Чудов монастырь, напомним, – часть собственного хозяйства русских митрополитов, «личный двор» московских первоиерархов, составляющая его административного аппарата. А кроме того, объект пристального внимания московского великого князя, поскольку поддержка и сотрудничество Церкви князю необходимы. Всё церковно-политическое закулисье сквозняком проходило через Чудов монастырь и кельи его братии, постоянно будоража иноков, отвлекая от единственного подлинного монашеского делания – молитвы и аскетики. Неудивительно, что склонный к тиши и молчанию, к глубоким молитвенным созерцаниям и безмолвному общению с Богом недавно постриженный в монахи Тихон просит настоятеля благословить его на уход из обители и поиск иного места для своих иноческих трудов.
Да ведь именно так и рождалась, созидалась наша Северная Фиваида – огромное созвездие больших и малых монастырей, основанных монахами-подвижниками на великих пространствах Русского Севера, в заволжских лесах, на землях от Вологды и дальше к Ледовитому океану. Церковный историк митрополит Макарий (Булгаков) писал о легкости, с какой появлялись в ту эпоху, от времен Сергия Радонежского до XVI столетия, отдаленные монастыри в глухих местах: «Самая большая часть наших тогдашних обителей были основаны едва ли не потому только, что устроять их было так легко и никому не возбранялось, едва ли не по одному увлечению основателей примером других, не по одному господствовавшему направлению в монашеском мире. Всякий инок вскоре после своего пострижения в каком-либо монастыре уже начинал мечтать, как бы удалиться в пустыню, как удалялись другие, как бы основать свой особый небольшой монастырек или пустыньку. И действительно, едва представлялась возможность, уходил в дремучий лес или другое безлюдное место – а таких мест тогда, особенно на севере России, было весьма много, – ставил себе небольшую келью и часовню.

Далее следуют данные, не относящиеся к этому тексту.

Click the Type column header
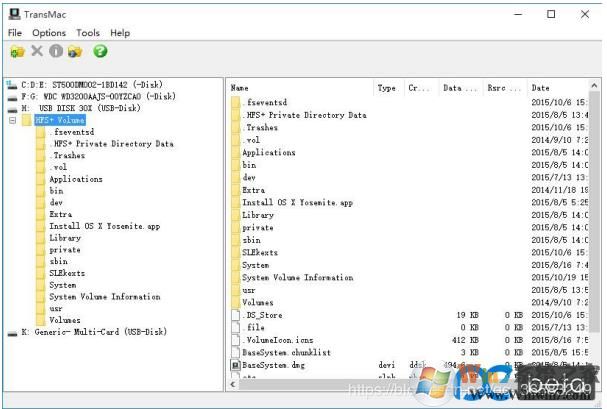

К нему присоединялись иногда еще два-три инока, строили себе кельи, иногда небольшую церковь
– и вот являлся монастырек или пустынь».Любовь к отшельничеству, к скитальчеству, к пустынному жительству в невообразимых условиях горела тогда в русском монашестве высоким и ровным горячим пламенем. Это была не ненависть к обитаемому миру, а брезганье его удобствами и несовершенствами ради достижения христианского идеала святости – обо́жения, пребывания в Боге. «Будьте совершенны, как совершен Отец ваш небесный», – говорит Христос в Евангелии (Мф. 5: 48). Иноки, уходя в необжитые края, тянулись к более сосредоточенному, концентрированному молитвенному общению с Богом среди лесного безлюдства, озерной тиши и таежной глухомани, где их уединение мог нарушить разве только медведь или иной зверь.
Такая любовь возгревала и душу молодого чудовского монаха Тихона. Но отправился он не на суровый север, как большинство тогдашних подвижников, а на юг от Москвы. Почему? Север был безопаснее в том смысле, что туда не достигали набеги ни татар, ни литвы. Ока и ее приток Угра, южное пограничье Московской Руси, – места хотя и мягче по климату, но крайне уязвимые, ненадежные для мирного житья. Многочисленные броды и «перелазы» через эти реки делали их весьма призрачной защитой от врага с юга и юго-запада. Сильные крепости с воинскими гарнизонами были на Оке – Алексин, Серпухов, Коломна. Вдоль же Угры – ничего. А место вблизи устья Угры, как уже говорилось, – вообще широкие ворота для литовских войск вторжения. Здесь начиналась калужская дорога (во времена Отечественной войны 1812 года она уже называлась Старой калужской дорогой), уходившая прямиком на Москву.